Try these fun facts, tidbits and trivia. They'll help you to:
(a) impress family and friends
(b) win arguments at the bar
(c) pretend you're a PennDOT engineer
(d) know where your money goes
(e) all of the above
PennDOT's electric bill for lighting the Fort Pitt Tunnel and operating the huge ventilation fans was $197,840 for the last fiscal year.
The most-distant signs advising motorists that the outbound bridge and tunnel (Interstate 279) in Pittsburgh will be closed for repairs have been erected on the Pennsylvania Turnpike in the Somerset area.
About 700 new lights will be installed in each tunnel, approximately doubling the lighting levels and providing for "transition lighting" to help eyes adjust when entering and leaving the tunnels.
Trumbull Corp. of West Mifflin, prime contractor for the project, used more than a dozen people and spent $120,000 just to prepare its bid for PennDOT. The $84.2 million contract is the second biggest in Trumbull history. Its biggest, awarded to Trumbull last June, was $94.3 million to rebuild 12 miles of the Pennsylvania Turnpike in Somerset County.
Each side of the Fort Pitt Tunnel is 3,614 feet long. On average, 28 accidents occur in the tunnel per week, most of them minor.
The main span of the Fort Pitt Bridge is 640 feet long. The maximum height of the deck over river level is 47.1 feet, at a pier near Point State Park.
Contractors rehabilitating the tunnel and bridge will employ union members representing 11 crafts: carpenters, cement finishers, Teamsters, laborers, equipment operators, electricians, painters, sheet metal workers, plumbers, iron workers and brick layers.

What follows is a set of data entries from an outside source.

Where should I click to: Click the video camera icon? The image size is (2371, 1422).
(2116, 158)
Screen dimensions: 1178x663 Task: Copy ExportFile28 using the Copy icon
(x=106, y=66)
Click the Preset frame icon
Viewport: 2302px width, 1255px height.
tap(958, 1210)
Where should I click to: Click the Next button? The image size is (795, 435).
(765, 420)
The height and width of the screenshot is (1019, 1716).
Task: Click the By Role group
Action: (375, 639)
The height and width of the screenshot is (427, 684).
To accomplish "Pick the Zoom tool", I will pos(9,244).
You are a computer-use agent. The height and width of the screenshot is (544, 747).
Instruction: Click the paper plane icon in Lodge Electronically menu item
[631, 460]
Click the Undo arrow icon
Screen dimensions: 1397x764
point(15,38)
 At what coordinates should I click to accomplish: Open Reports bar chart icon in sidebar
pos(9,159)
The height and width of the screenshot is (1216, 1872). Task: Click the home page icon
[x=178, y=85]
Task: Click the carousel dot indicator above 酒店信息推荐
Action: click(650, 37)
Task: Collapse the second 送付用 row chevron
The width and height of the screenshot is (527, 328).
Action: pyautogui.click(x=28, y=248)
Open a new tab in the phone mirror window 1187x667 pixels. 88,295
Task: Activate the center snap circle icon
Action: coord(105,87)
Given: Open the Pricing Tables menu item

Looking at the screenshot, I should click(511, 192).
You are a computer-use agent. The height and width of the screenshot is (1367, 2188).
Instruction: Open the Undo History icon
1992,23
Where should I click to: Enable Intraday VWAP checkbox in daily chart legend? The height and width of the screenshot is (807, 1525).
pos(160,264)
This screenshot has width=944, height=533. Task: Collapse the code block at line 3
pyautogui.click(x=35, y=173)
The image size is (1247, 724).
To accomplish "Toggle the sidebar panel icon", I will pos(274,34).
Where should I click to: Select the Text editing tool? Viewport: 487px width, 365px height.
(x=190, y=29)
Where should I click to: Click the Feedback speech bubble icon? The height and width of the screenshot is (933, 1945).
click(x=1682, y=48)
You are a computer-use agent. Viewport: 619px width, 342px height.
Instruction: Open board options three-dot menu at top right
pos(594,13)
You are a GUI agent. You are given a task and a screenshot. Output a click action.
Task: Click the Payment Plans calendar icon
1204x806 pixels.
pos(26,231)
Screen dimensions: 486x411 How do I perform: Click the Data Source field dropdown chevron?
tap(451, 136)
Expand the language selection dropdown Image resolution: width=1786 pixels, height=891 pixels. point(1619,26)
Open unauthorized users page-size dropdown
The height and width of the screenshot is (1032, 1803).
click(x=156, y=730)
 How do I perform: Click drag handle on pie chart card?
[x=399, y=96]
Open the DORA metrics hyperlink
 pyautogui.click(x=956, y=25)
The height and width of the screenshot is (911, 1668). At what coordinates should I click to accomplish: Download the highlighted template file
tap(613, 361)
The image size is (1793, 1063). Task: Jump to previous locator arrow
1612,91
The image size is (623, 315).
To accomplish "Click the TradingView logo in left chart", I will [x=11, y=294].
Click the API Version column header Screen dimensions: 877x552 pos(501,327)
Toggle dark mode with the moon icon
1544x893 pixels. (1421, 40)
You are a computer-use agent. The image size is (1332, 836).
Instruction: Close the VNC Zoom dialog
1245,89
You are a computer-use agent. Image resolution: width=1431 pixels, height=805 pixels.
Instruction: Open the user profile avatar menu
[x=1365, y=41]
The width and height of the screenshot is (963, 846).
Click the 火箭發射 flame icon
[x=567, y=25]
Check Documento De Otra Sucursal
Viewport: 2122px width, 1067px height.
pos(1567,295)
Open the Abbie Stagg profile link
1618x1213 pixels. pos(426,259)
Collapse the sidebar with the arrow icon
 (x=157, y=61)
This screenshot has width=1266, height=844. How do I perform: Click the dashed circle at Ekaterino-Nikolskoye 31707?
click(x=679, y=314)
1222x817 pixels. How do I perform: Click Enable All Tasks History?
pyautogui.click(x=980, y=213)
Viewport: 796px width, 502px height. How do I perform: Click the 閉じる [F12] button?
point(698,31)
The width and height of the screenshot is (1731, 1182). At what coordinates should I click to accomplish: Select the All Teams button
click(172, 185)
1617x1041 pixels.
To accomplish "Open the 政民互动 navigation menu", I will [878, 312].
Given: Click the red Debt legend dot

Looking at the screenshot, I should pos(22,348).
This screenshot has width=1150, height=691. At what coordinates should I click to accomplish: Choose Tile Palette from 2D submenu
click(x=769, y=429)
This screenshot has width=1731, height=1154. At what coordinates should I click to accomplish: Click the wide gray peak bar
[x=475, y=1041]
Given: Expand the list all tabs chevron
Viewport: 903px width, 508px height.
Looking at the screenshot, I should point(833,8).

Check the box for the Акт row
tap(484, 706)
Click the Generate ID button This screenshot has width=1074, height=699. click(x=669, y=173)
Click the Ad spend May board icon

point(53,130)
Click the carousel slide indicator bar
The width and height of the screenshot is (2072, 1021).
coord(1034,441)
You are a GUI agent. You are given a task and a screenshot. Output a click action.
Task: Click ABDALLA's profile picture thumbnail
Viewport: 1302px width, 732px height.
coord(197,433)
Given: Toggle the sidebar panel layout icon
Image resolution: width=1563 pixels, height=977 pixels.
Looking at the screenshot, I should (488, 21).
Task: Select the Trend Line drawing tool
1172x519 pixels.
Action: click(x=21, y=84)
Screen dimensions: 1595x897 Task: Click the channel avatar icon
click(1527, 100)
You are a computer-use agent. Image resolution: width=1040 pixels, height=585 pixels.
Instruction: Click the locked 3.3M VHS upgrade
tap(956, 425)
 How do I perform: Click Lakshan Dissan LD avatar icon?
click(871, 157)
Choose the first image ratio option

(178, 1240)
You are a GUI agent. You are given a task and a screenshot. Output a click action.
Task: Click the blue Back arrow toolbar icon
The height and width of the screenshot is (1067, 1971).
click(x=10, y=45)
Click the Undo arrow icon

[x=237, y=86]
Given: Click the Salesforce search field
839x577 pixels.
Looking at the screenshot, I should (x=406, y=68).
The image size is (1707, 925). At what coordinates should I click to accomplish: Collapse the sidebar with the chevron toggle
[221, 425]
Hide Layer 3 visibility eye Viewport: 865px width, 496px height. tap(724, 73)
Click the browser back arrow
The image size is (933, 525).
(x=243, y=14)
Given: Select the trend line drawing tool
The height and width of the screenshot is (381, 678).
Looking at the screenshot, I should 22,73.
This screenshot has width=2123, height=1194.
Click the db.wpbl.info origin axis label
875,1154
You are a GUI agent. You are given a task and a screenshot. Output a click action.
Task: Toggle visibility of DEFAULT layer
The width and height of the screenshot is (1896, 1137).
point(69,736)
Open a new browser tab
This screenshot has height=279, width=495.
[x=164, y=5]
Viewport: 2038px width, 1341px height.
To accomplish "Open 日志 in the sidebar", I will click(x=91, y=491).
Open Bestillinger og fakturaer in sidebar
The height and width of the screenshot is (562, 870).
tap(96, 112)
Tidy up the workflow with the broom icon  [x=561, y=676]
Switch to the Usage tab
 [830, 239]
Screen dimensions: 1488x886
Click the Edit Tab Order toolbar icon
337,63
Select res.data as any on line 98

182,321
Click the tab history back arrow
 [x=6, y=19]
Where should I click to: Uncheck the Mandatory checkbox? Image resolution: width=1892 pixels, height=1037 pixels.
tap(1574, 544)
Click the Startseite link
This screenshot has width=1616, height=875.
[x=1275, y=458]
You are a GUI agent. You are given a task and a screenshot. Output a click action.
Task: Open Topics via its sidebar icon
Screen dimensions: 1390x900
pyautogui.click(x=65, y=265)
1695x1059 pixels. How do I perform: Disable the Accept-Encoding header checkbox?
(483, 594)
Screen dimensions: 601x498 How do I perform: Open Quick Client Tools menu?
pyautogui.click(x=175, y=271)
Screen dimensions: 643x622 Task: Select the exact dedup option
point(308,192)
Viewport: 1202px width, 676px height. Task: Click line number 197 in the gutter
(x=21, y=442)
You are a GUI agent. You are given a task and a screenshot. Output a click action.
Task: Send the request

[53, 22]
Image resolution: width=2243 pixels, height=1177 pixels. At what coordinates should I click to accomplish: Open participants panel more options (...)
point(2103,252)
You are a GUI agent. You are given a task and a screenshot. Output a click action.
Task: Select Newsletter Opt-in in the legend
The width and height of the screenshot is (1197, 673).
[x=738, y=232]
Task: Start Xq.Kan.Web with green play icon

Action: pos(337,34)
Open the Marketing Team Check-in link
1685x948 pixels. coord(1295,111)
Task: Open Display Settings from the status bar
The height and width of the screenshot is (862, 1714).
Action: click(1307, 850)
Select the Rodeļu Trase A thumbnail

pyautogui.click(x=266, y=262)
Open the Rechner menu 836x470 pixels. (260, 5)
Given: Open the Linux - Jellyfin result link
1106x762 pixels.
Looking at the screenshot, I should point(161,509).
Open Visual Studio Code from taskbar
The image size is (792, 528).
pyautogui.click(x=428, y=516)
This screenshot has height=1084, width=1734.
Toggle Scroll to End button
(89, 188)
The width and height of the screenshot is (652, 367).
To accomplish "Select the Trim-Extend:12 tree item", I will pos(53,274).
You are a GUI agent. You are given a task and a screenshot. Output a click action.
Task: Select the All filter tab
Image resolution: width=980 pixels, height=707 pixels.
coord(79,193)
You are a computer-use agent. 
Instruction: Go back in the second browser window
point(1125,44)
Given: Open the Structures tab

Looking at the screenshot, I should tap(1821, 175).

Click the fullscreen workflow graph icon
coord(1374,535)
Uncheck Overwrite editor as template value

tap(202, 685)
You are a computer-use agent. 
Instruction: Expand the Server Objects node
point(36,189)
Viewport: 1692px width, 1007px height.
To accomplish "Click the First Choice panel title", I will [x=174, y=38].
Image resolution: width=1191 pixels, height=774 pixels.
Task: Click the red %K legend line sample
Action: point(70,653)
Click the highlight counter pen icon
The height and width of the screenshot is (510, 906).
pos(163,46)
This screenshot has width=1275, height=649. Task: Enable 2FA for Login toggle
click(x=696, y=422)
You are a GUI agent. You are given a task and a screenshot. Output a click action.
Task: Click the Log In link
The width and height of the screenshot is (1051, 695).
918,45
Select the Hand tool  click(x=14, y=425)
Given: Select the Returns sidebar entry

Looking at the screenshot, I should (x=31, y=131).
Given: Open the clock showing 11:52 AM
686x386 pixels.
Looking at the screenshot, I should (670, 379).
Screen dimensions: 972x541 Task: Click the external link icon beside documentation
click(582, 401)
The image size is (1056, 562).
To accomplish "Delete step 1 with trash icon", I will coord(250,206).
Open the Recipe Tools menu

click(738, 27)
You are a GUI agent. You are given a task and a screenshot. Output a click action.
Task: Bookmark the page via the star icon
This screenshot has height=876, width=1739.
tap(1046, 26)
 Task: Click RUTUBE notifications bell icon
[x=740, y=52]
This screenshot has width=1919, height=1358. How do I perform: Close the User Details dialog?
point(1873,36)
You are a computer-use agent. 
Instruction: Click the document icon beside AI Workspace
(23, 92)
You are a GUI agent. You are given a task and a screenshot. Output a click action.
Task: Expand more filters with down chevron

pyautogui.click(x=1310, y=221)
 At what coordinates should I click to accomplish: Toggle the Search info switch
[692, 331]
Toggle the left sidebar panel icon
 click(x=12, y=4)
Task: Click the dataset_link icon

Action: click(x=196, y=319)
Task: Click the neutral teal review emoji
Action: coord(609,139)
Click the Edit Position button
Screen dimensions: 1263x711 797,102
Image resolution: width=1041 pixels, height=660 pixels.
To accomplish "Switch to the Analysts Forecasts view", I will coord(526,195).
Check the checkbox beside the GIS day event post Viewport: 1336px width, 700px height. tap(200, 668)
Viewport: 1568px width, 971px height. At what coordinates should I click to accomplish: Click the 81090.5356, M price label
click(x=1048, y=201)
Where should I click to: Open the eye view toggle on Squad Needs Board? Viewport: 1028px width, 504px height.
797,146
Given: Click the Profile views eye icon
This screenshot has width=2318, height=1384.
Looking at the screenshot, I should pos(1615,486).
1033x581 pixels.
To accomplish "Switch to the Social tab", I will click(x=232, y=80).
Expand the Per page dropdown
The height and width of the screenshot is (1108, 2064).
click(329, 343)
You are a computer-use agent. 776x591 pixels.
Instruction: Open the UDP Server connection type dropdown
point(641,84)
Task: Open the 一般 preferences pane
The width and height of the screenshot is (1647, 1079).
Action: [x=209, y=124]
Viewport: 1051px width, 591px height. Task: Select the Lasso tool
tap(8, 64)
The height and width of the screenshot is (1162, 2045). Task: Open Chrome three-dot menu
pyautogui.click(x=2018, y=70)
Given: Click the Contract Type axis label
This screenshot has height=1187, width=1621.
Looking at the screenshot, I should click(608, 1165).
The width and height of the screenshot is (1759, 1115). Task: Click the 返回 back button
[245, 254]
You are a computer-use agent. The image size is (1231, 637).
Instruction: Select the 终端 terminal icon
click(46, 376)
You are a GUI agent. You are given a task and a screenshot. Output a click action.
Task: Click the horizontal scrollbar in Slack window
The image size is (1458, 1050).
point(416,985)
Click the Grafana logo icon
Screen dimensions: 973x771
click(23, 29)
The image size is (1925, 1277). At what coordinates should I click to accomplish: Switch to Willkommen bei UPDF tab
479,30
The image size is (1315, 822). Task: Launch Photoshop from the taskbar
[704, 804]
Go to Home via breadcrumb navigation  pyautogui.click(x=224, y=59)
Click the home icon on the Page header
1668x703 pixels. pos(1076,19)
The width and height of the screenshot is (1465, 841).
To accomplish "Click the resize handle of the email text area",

About 2,700 directional, detour and other informational traffic signs have been installed for the Fort Pitt project.
The bridge is painted a color called Aztec Gold. The entire span will be repainted in the same color.
The Fort Pitt Bridge was opened to traffic in the spring of 1959 after three years of construction. The Fort Pitt Tunnel opened 15 1/2 months later.
More than 207,500 ceramic tiles, measuring 4 1/4-inches square, will be used to reline both tunnels. A dozen union craft workers are to apply a thin coat of mortar, then a special adhesive, and then set the tiles over a six-week period, working two shifts a day.
A computer-based "logic controller," using 24 fiber-optic cables running the length of both tunnels, is being installed. It will monitor microwave traffic detectors, tunnel ventilation, electrical and lighting systems, carbon monoxide, temperature, a closed-circuit TV system and a system to detect over-height trucks outside of the tunnel portals.
Seven "cross passages" are located between the inbound and outbound tunnels so people can escape from one side to the other in emergencies. Every cross passage has fire extinguishers.